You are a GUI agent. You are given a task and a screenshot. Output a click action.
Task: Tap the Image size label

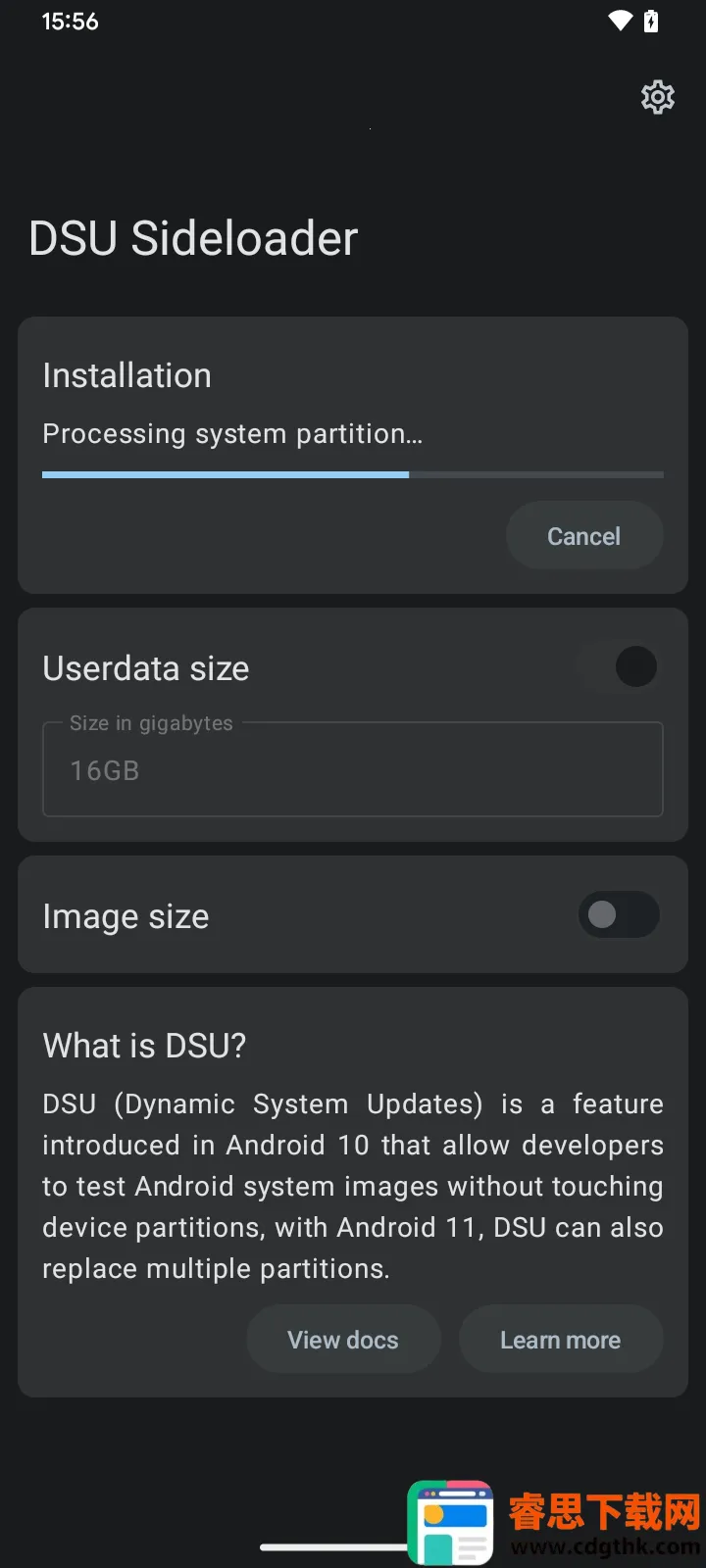tap(126, 916)
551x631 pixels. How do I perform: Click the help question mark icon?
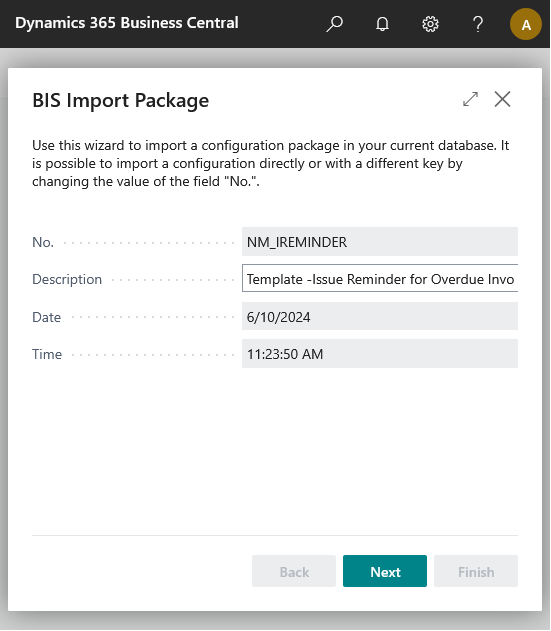click(x=478, y=24)
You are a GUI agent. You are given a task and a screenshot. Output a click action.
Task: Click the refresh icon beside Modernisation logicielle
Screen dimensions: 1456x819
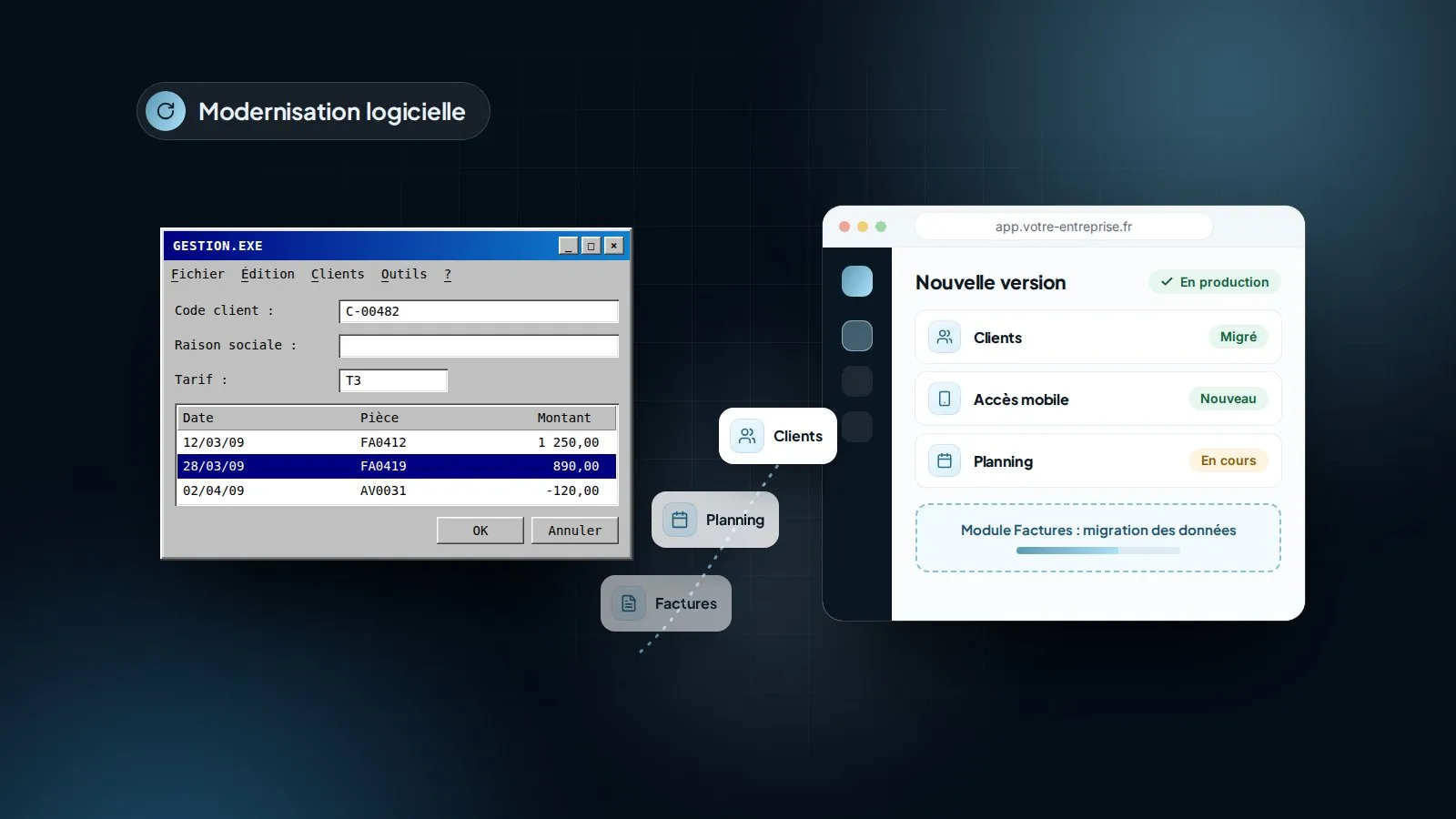click(x=166, y=111)
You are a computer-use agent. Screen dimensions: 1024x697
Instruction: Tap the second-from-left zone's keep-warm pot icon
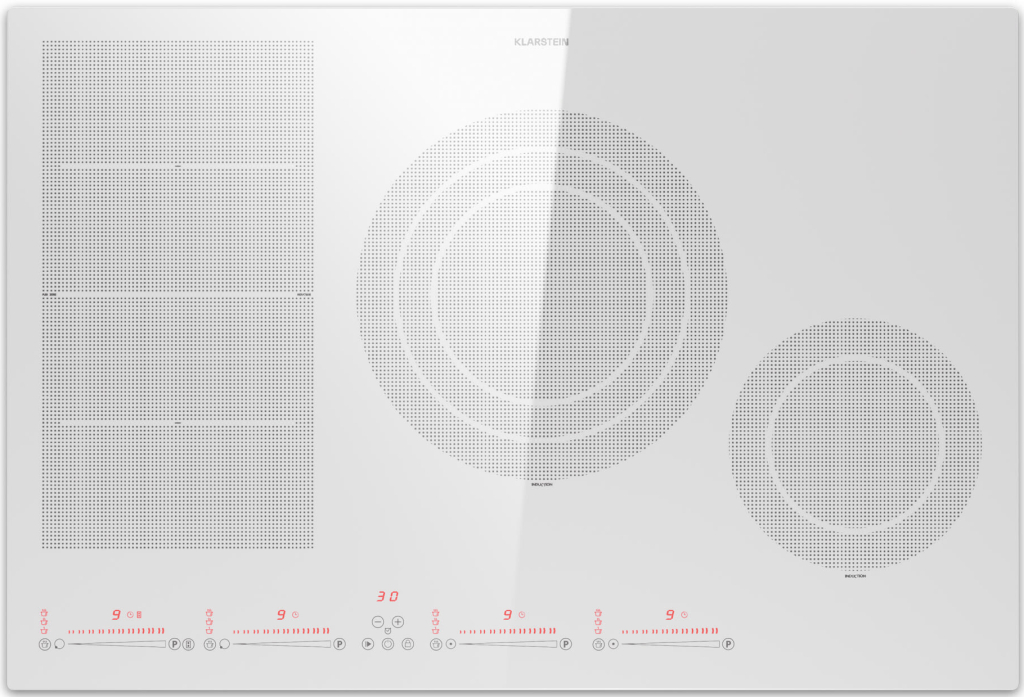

* * * *

#### [TASK DETAILS]
The task requires the full listing to be given again verbatim, without its pictures.

#### [ANSWER AREA]
You are a GUI agent. You are given a task and a screenshot. Output a click action.
Task: Tap the Image size label

tap(126, 916)
551x631 pixels. How do I perform: Click the help question mark icon?
click(x=478, y=24)
You are a GUI agent. You are given a task and a screenshot. Output a click action.
Task: Click the refresh icon beside Modernisation logicielle
Screen dimensions: 1456x819
click(x=166, y=111)
You are a computer-use agent. Screen dimensions: 1024x697
Instruction: Tap the second-from-left zone's keep-warm pot icon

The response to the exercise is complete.